What it means to be a Unified Champion High School

Brennan McDermott
The Playbook
Published in
3 min readNov 29, 2017

I was surprised when they first asked me to host the Unified Champion School Banner Presentation Assembly at my high school. Unified sports or activities were never a major part of my daily life at Simsbury High- or at least so I thought. Even so, I accepted the opportunity, of course, as it was a great honor to be chosen to represent our school at such an important event. And although at I first might have thought they picked the wrong person for the job, I am forever grateful I was given the opportunity to co-host this event as I got to see how important Unified Sports are at my school.

I think the special thing about my high school is that students with special needs are so integrated into the school that you may not even realize how big of a presence there is. By this, I mean that students with special needs are in so many of my classes that it is not necessarily seen as “different”- it’s just another population of students at our school. Until the banner presentation assembly, I had never realized how many students with intellectual disabilities I have encountered at SHS. In my choir classes, for example, there are multiple kids with varying degrees of disability. And some of these students are good enough that they’re in far more selective choirs than I am currently in. Essentially, special needs is not a taboo subject at our school; it is something that is understood and even celebrated.
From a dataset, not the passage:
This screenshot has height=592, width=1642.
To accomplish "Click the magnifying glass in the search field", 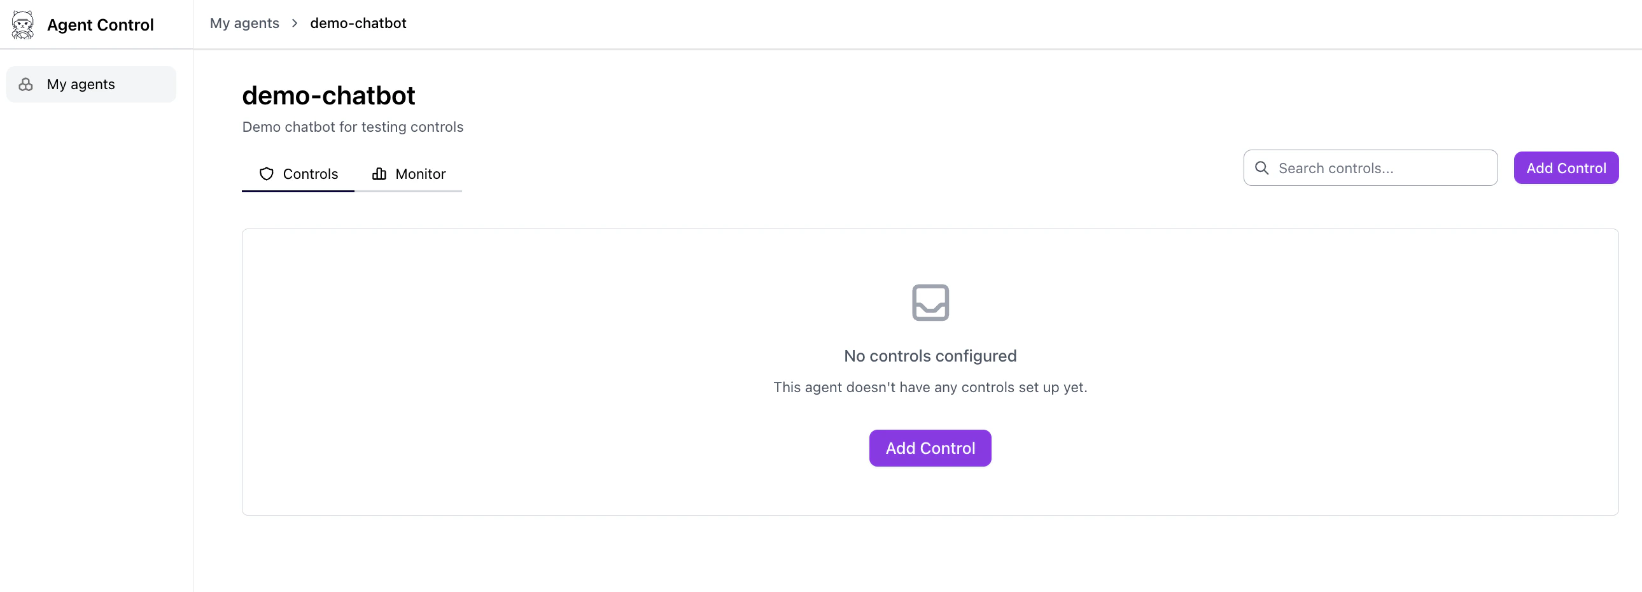I will [1261, 168].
Another thing I don’t think I fully understood before the banner presentation was the amount of support that special needs students receive from their peers at SHS. I guess I haven’t noticed it fully because it’s always just been this way. But when the Unified Sports team played during the rally, I finally understood what these people represent to the overall student body- HOPE. For example, during the unified soccer game at the assembly, the football players let out raucous cheers as a kid with severe autism scored the winning goal. They did not laugh at him or mock him; instead he was celebrated for showing his strength. That is special and that is something that belongs in every school.
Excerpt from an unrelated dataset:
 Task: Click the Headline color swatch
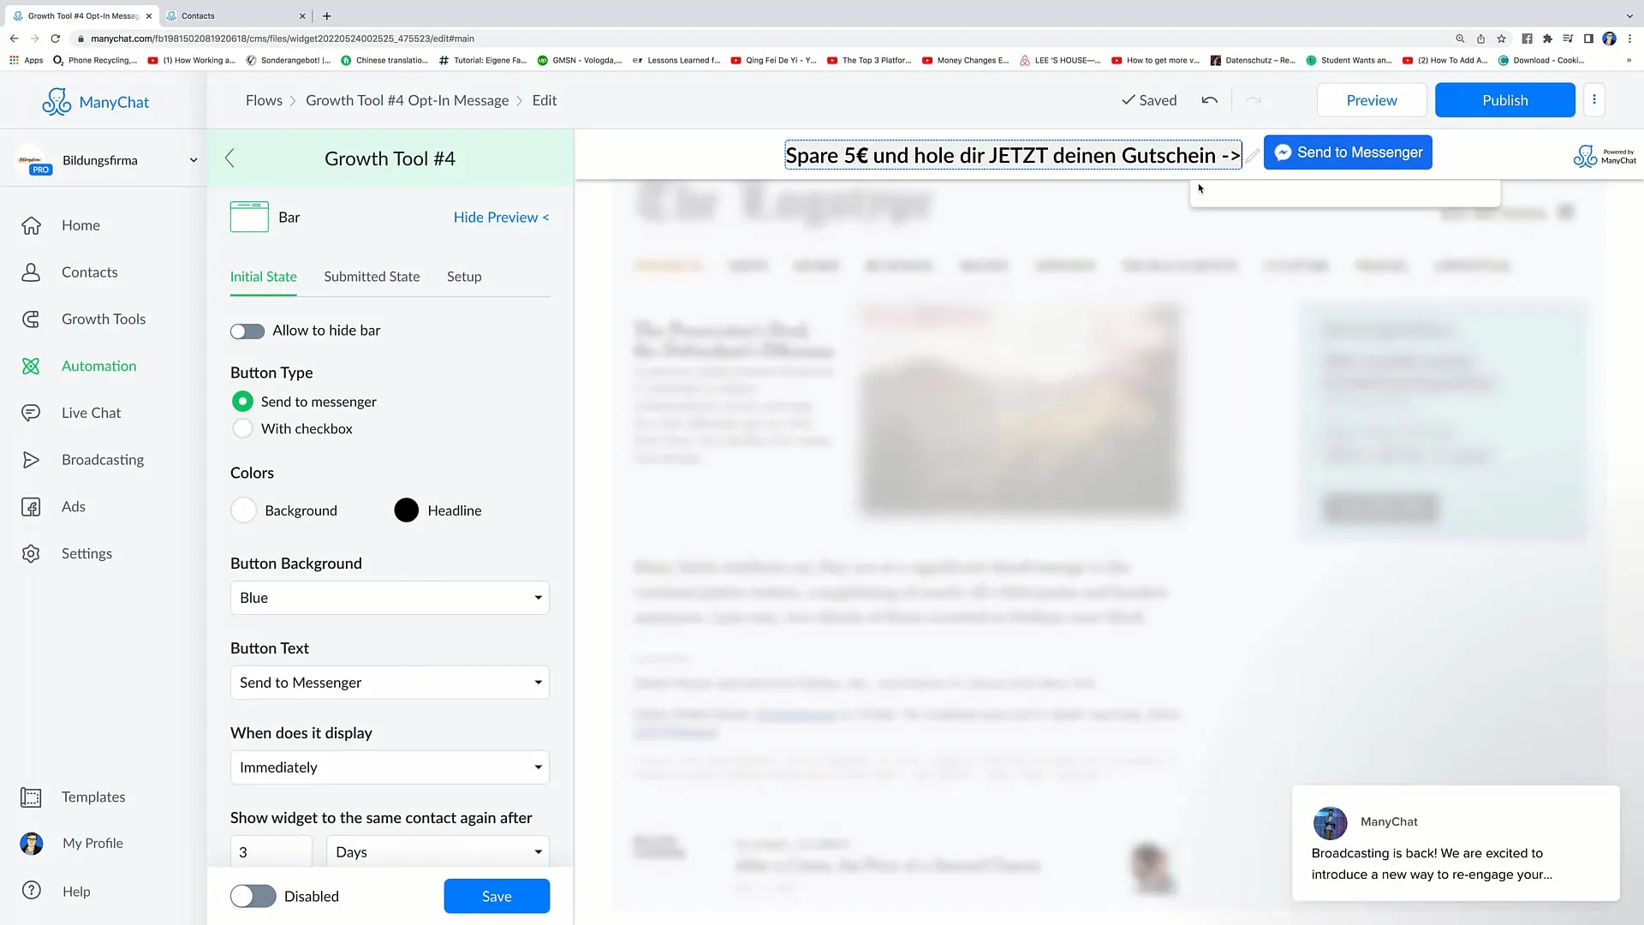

I also realized how understanding my classmates are towards people with special needs. For example, one of my best friends went to junior prom with a student struggling with Asperger’s. She, by no means, had to do this; nor was she pressured into doing so. Rather she went to prom with him because she wanted him to feel accepted. Our school definitely breaks the Hollywood stereotype in regards to the treatment of kids with disabilities. There is no scene in Mean Girls where the football team cheers kids with disabilities playing soccer. There is not a part in High School Musical where they take a friend who has autism to junior prom. But this happens at our school. And I believe that we all should strive for the day that this happens at every school in America.